Uma mulher que trabalhava no setor de limpeza de uma empresa em São Paulo foi demitida após ter sua escala alterada de 5×2 para 6×1 e não comparecer ao novo horário. Contudo, ela conseguiu reverter a decisão na Justiça e o caso foi considerado rescisão indireta. A mulher já trabalhava há quatro anos na função.
A decisão foi divulgada nesta quinta-feira (13). Segundo a 3ª Vara do Trabalho da Zona Sul de São Paulo, a mudança prejudicou a trabalhadora, que é mãe solo de duas crianças e violou o artigo 468 da Consolidação das Leis do Trabalho (CLT). A norma define que o contrato só pode ser alterado após concordância de ambas as partes.
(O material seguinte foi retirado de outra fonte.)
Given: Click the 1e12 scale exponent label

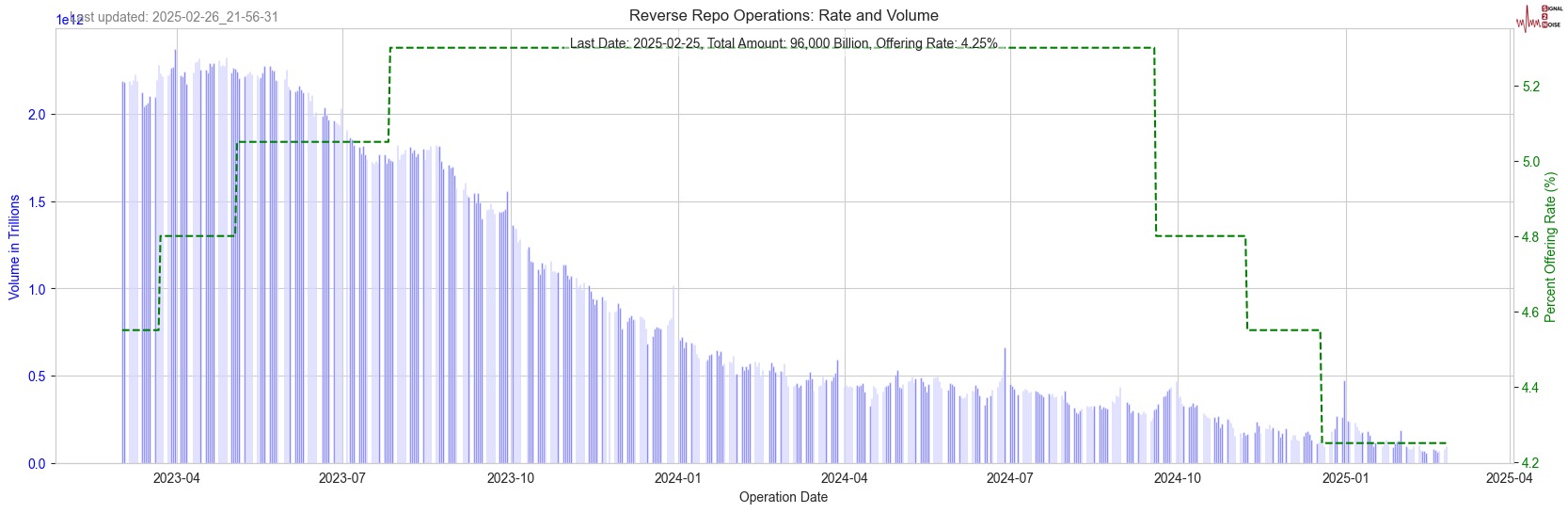Looking at the screenshot, I should [69, 20].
Entenda o fim da escala 6×1
Trabalhadora teve escala alterada de 5×2 para 6×1
Contratada em 24 de junho de 2022, a mulher afirmou que sempre atuou na escala 5×2, mas que a empresa determinou a alteração para o regime 6×1, o que prejudicaria sua organização familiar. A empregadora, por sua vez, sustentou que a trabalhadora teria abandonado o emprego.
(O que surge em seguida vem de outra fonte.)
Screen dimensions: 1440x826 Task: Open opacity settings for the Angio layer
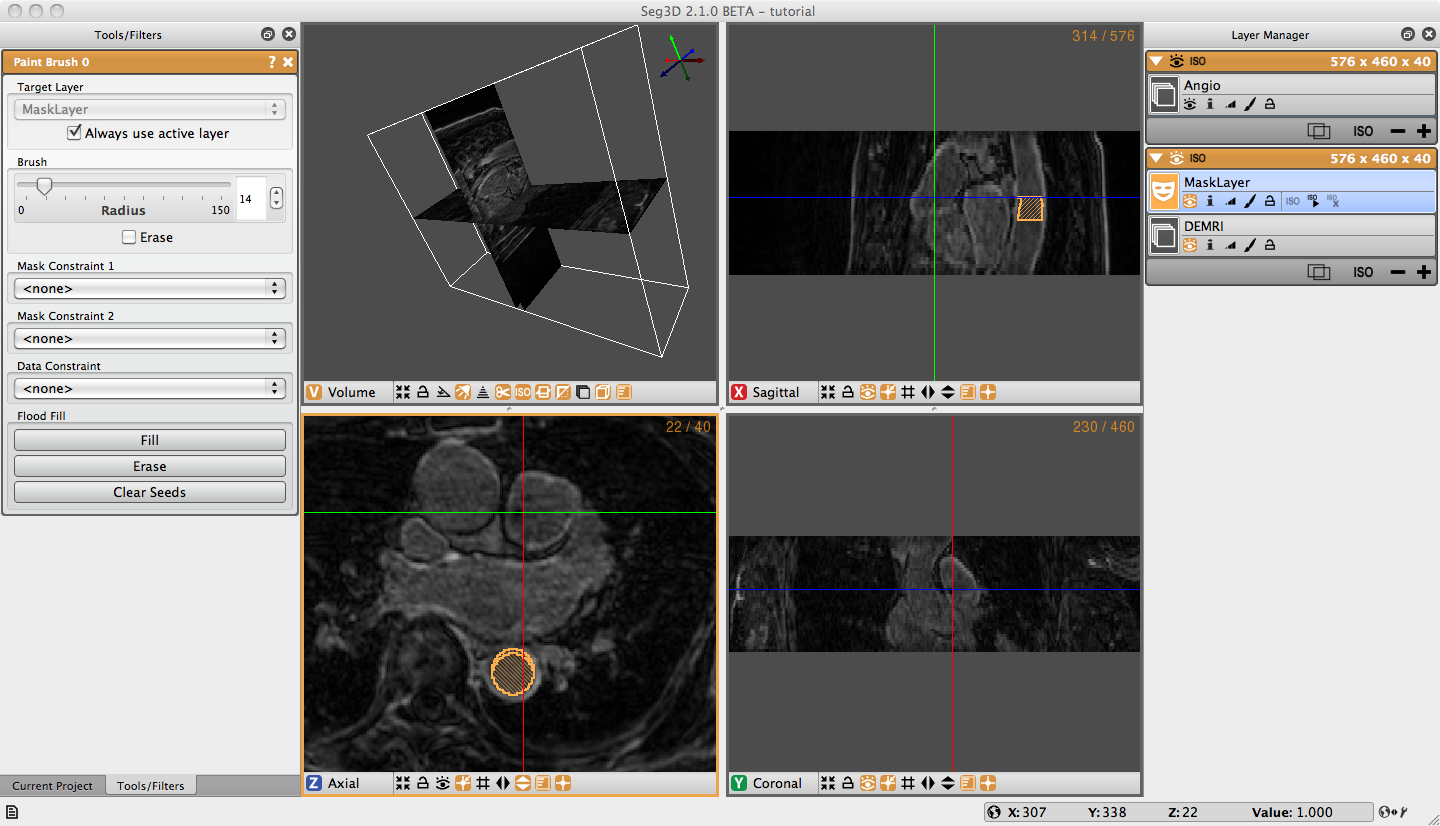tap(1230, 104)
O magistrado Victor Pedroti Moraes ressaltou que a dispensa por justa causa exige comprovação e afastou a hipótese de abandono. Ainda, pontuou ser incontroverso que a mulher sempre trabalhou na escala 5×2, “sabidamente mais benéfica ao trabalhador que a escala 6×1”.
Ao citar o Protocolo para Julgamento com Perspectiva de Gênero, do Conselho Nacional de Justiça, o juiz afirmou que na sociedade atual, “a responsabilidade pelo planejamento, organização e tomada de decisões referentes aos filhos é quase que integralmente atribuída às mulheres”.
Nesse contexto, considerou que a alteração de regime prejudicou a trabalhadora, responsável pelo cuidado dos filhos menores. Também citou o artigo 227 da Constituição Federal, que estabelece ser dever da família, da sociedade e do Estado assegurar, com prioridade, os direitos de crianças e adolescentes.
Além de ressarcir as verbas rescisórias, a empresa foi condenada a entregar o Termo de Rescisão do Contrato de Trabalho, as guias para saque do Fundo de Garantia do Tempo de Serviço (FGTS) e habilitação no seguro-desemprego, no prazo de dez dias após o trânsito em julgado. A decisão, contudo, cabe recurso.